A veces culpamos a los demás de los defectos que nosotros mismos cometemos, siempre es más fácil encontrar la paja en el ojo ajeno.

Hablar de daños a terceros, cuando los segundos fueron los que hicieron daño a los primeros es realmente para reírse, o llorar de la pena.

Seguramente si hubieran sabido que estaban haciendo daño, no habría sido tan divertido, pero lo estaban. Y ahora claro se quejan de daño ajeno, cuando en su día no supieron ver como tal el propio.

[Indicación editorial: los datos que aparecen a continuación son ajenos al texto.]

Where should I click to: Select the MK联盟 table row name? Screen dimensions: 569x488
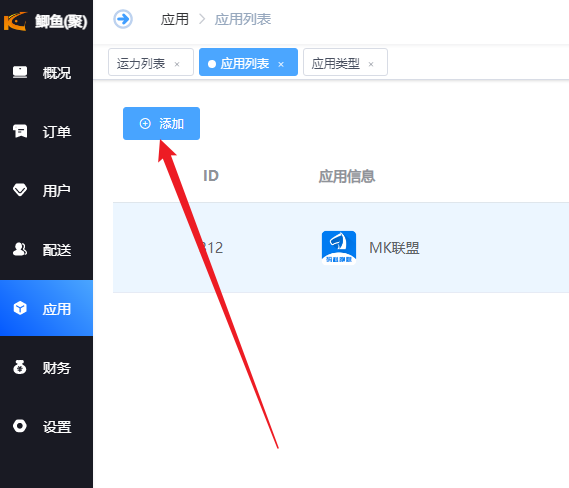[394, 248]
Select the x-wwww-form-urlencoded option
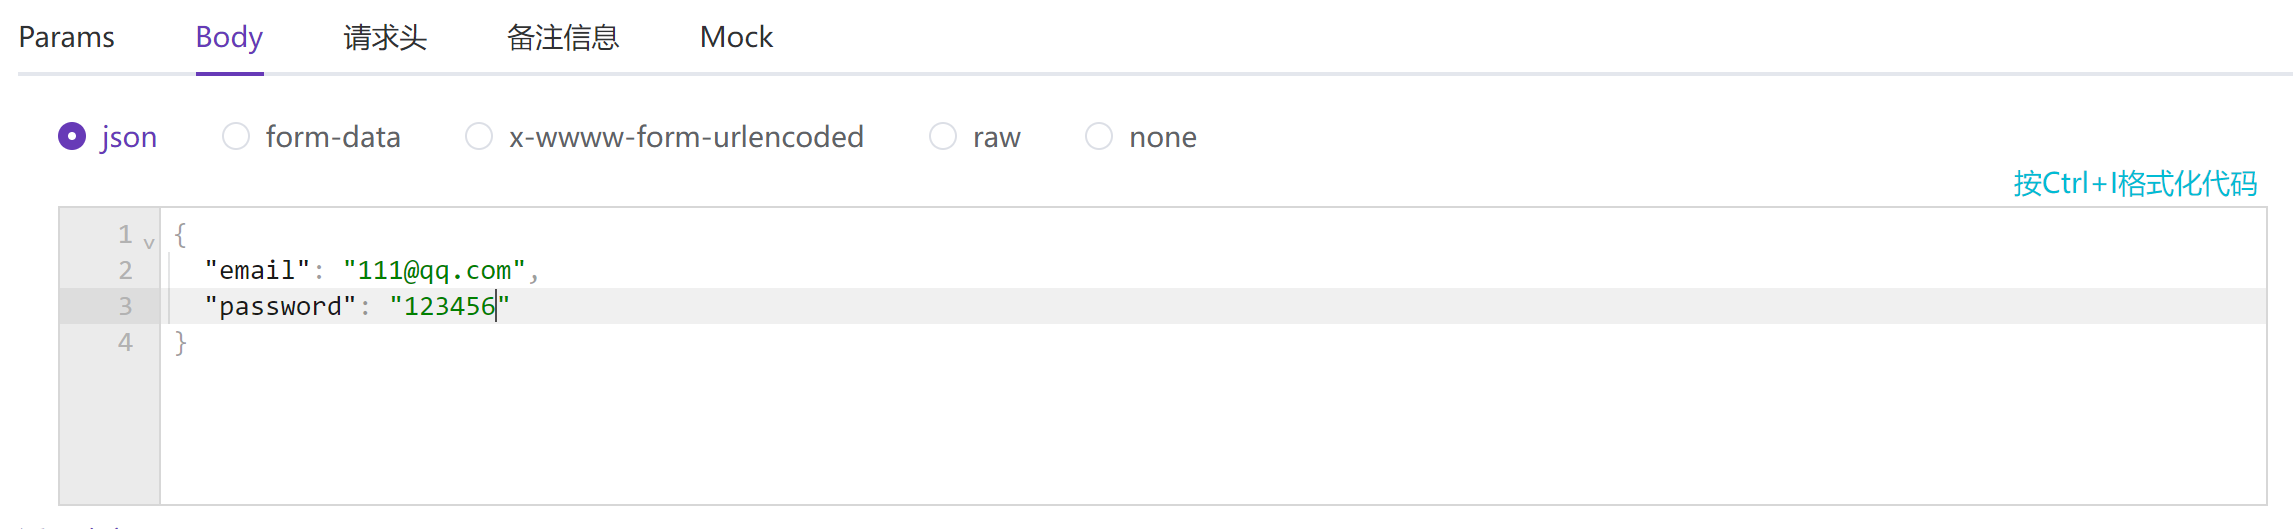 click(x=479, y=136)
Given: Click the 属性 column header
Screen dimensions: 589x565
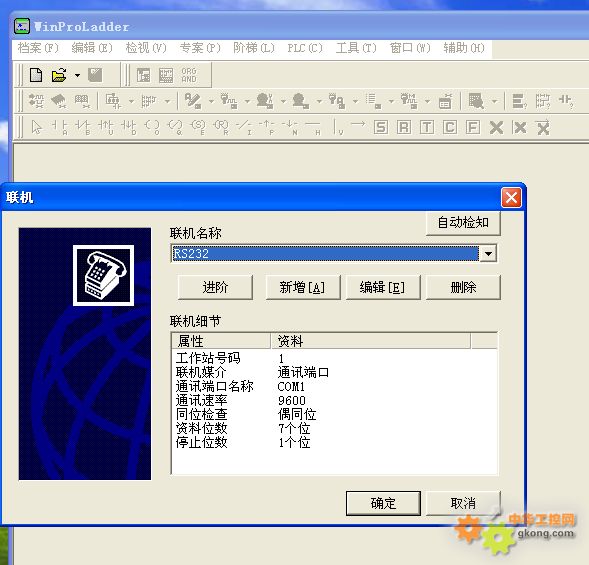Looking at the screenshot, I should coord(221,341).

Paradojas de la vida, todos hacemos daño, el problema está en el orden, quien fue el primero, el segundo o el tercero, todos fueron culpables.

Hay daños sutiles, esos en los que se muestra la intención de herir, pero sólo la puntita. Utilizar las canciones que la segunda regaló, las imágenes que sabes doleran, o a las amigas comunes para obtener información.

Todas esas minas van surtiendo su efecto. Lo esperado es sencillamente obviarlo o morder.

Pues yo, debí nacer sin duda, con algún defecto de fábrica porque a mi cuando me duele, muerdo.

Cuando se quiere saber, se sabe, y cuando se quiere cerrar los ojos para no ver, luego no puedes culpar a otros de tus heridas. Si cuando pudiste no lo hiciste, si cuando viste obviaste, no vengas ahora con tonterías.